____ INPUT DATA

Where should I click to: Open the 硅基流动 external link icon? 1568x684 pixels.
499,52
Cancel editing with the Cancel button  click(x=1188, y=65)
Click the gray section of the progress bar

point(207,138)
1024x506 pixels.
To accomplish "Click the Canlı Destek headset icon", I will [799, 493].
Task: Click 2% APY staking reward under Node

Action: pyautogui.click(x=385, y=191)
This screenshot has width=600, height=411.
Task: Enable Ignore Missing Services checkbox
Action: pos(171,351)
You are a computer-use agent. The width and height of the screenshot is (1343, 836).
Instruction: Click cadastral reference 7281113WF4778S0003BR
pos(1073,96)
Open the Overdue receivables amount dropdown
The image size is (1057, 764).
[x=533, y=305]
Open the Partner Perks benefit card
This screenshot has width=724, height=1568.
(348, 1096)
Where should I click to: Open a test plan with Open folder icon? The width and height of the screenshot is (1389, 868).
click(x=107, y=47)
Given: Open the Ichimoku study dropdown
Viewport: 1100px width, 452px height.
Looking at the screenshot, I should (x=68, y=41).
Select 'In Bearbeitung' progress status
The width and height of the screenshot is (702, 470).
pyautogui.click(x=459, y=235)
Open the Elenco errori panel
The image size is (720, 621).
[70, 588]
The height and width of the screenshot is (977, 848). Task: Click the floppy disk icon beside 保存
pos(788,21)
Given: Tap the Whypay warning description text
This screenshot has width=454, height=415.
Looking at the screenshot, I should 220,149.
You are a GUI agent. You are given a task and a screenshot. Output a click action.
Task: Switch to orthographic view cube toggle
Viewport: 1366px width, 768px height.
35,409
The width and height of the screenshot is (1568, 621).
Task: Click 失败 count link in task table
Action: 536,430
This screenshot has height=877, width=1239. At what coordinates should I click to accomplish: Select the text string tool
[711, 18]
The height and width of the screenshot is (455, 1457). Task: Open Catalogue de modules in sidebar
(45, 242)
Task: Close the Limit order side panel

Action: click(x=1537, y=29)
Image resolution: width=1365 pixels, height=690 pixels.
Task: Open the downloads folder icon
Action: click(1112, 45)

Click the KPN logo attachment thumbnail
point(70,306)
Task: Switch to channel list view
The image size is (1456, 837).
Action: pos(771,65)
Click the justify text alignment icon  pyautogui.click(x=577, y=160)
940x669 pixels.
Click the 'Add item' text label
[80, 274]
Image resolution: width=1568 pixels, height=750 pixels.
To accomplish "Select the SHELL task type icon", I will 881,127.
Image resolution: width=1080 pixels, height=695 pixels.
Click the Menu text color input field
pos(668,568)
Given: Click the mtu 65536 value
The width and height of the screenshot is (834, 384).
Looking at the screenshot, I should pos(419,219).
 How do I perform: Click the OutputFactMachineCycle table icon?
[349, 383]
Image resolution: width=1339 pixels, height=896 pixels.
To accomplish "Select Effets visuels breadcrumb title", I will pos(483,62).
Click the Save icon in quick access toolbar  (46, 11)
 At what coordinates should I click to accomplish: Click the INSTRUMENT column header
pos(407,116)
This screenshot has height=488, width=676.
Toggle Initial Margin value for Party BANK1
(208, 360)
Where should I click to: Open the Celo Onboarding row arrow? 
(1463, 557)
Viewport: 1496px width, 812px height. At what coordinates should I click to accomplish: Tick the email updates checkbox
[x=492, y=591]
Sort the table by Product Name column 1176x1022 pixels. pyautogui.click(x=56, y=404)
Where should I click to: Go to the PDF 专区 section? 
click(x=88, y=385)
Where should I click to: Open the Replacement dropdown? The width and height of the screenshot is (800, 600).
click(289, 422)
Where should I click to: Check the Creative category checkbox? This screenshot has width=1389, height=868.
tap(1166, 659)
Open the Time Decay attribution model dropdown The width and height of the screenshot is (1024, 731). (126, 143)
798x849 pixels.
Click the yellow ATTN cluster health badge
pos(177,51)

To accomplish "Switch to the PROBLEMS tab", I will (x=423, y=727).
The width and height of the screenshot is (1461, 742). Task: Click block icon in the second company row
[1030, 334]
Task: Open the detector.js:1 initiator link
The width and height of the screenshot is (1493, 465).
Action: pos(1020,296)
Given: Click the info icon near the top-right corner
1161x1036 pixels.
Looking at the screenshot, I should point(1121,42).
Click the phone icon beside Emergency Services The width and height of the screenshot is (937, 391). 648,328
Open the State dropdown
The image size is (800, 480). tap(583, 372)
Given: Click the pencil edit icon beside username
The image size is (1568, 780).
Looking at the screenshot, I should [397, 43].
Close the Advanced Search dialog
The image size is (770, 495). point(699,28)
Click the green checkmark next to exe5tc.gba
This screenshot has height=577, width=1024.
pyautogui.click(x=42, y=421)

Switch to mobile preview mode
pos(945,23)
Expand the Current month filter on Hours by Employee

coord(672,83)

________

WRITTEN TASK: Rewrite every line of the items above as a numbered list, leaving out the blank lines.

RESULT:
1. Where should I click to: Open the 硅基流动 external link icon? 1568x684 pixels.
2. 499,52
3. Cancel editing with the Cancel button  click(x=1188, y=65)
4. Click the gray section of the progress bar
5. point(207,138)
6. 1024x506 pixels.
7. To accomplish "Click the Canlı Destek headset icon", I will [799, 493].
8. Task: Click 2% APY staking reward under Node
9. Action: pyautogui.click(x=385, y=191)
10. This screenshot has width=600, height=411.
11. Task: Enable Ignore Missing Services checkbox
12. Action: pos(171,351)
13. You are a computer-use agent. The width and height of the screenshot is (1343, 836).
14. Instruction: Click cadastral reference 7281113WF4778S0003BR
15. pos(1073,96)
16. Open the Overdue receivables amount dropdown
17. The image size is (1057, 764).
18. [x=533, y=305]
19. Open the Partner Perks benefit card
20. This screenshot has width=724, height=1568.
21. (348, 1096)
22. Where should I click to: Open a test plan with Open folder icon? The width and height of the screenshot is (1389, 868).
23. click(x=107, y=47)
24. Given: Open the Ichimoku study dropdown
25. Viewport: 1100px width, 452px height.
26. Looking at the screenshot, I should (x=68, y=41).
27. Select 'In Bearbeitung' progress status
28. The width and height of the screenshot is (702, 470).
29. pyautogui.click(x=459, y=235)
30. Open the Elenco errori panel
31. The image size is (720, 621).
32. [70, 588]
33. The height and width of the screenshot is (977, 848). Task: Click the floppy disk icon beside 保存
34. pos(788,21)
35. Given: Tap the Whypay warning description text
36. This screenshot has width=454, height=415.
37. Looking at the screenshot, I should 220,149.
38. You are a GUI agent. You are given a task and a screenshot. Output a click action.
39. Task: Switch to orthographic view cube toggle
40. Viewport: 1366px width, 768px height.
41. 35,409
42. The width and height of the screenshot is (1568, 621).
43. Task: Click 失败 count link in task table
44. Action: 536,430
45. This screenshot has height=877, width=1239. At what coordinates should I click to accomplish: Select the text string tool
46. [711, 18]
47. The height and width of the screenshot is (455, 1457). Task: Open Catalogue de modules in sidebar
48. (45, 242)
49. Task: Close the Limit order side panel
50. Action: click(x=1537, y=29)
51. Image resolution: width=1365 pixels, height=690 pixels.
52. Task: Open the downloads folder icon
53. Action: click(1112, 45)
54. Click the KPN logo attachment thumbnail
55. point(70,306)
56. Task: Switch to channel list view
57. The image size is (1456, 837).
58. Action: pos(771,65)
59. Click the justify text alignment icon  pyautogui.click(x=577, y=160)
60. 940x669 pixels.
61. Click the 'Add item' text label
62. [80, 274]
63. Image resolution: width=1568 pixels, height=750 pixels.
64. To accomplish "Select the SHELL task type icon", I will 881,127.
65. Image resolution: width=1080 pixels, height=695 pixels.
66. Click the Menu text color input field
67. pos(668,568)
68. Given: Click the mtu 65536 value
69. The width and height of the screenshot is (834, 384).
70. Looking at the screenshot, I should pos(419,219).
71.  How do I perform: Click the OutputFactMachineCycle table icon?
72. [349, 383]
73. Image resolution: width=1339 pixels, height=896 pixels.
74. To accomplish "Select Effets visuels breadcrumb title", I will pos(483,62).
75. Click the Save icon in quick access toolbar  (46, 11)
76.  At what coordinates should I click to accomplish: Click the INSTRUMENT column header
77. pos(407,116)
78. This screenshot has height=488, width=676.
79. Toggle Initial Margin value for Party BANK1
80. (208, 360)
81. Where should I click to: Open the Celo Onboarding row arrow? 
82. (1463, 557)
83. Viewport: 1496px width, 812px height. At what coordinates should I click to accomplish: Tick the email updates checkbox
84. [x=492, y=591]
85. Sort the table by Product Name column 1176x1022 pixels. pyautogui.click(x=56, y=404)
86. Where should I click to: Go to the PDF 专区 section? 
87. click(x=88, y=385)
88. Where should I click to: Open the Replacement dropdown? The width and height of the screenshot is (800, 600).
89. click(289, 422)
90. Where should I click to: Check the Creative category checkbox? This screenshot has width=1389, height=868.
91. tap(1166, 659)
92. Open the Time Decay attribution model dropdown The width and height of the screenshot is (1024, 731). (126, 143)
93. 798x849 pixels.
94. Click the yellow ATTN cluster health badge
95. pos(177,51)
96. To accomplish "Switch to the PROBLEMS tab", I will (x=423, y=727).
97. The width and height of the screenshot is (1461, 742). Task: Click block icon in the second company row
98. [1030, 334]
99. Task: Open the detector.js:1 initiator link
100. The width and height of the screenshot is (1493, 465).
101. Action: pos(1020,296)
102. Given: Click the info icon near the top-right corner
103. 1161x1036 pixels.
104. Looking at the screenshot, I should point(1121,42).
105. Click the phone icon beside Emergency Services The width and height of the screenshot is (937, 391). 648,328
106. Open the State dropdown
107. The image size is (800, 480). tap(583, 372)
108. Given: Click the pencil edit icon beside username
109. The image size is (1568, 780).
110. Looking at the screenshot, I should [397, 43].
111. Close the Advanced Search dialog
112. The image size is (770, 495). point(699,28)
113. Click the green checkmark next to exe5tc.gba
114. This screenshot has height=577, width=1024.
115. pyautogui.click(x=42, y=421)
116. Switch to mobile preview mode
117. pos(945,23)
118. Expand the Current month filter on Hours by Employee
119. coord(672,83)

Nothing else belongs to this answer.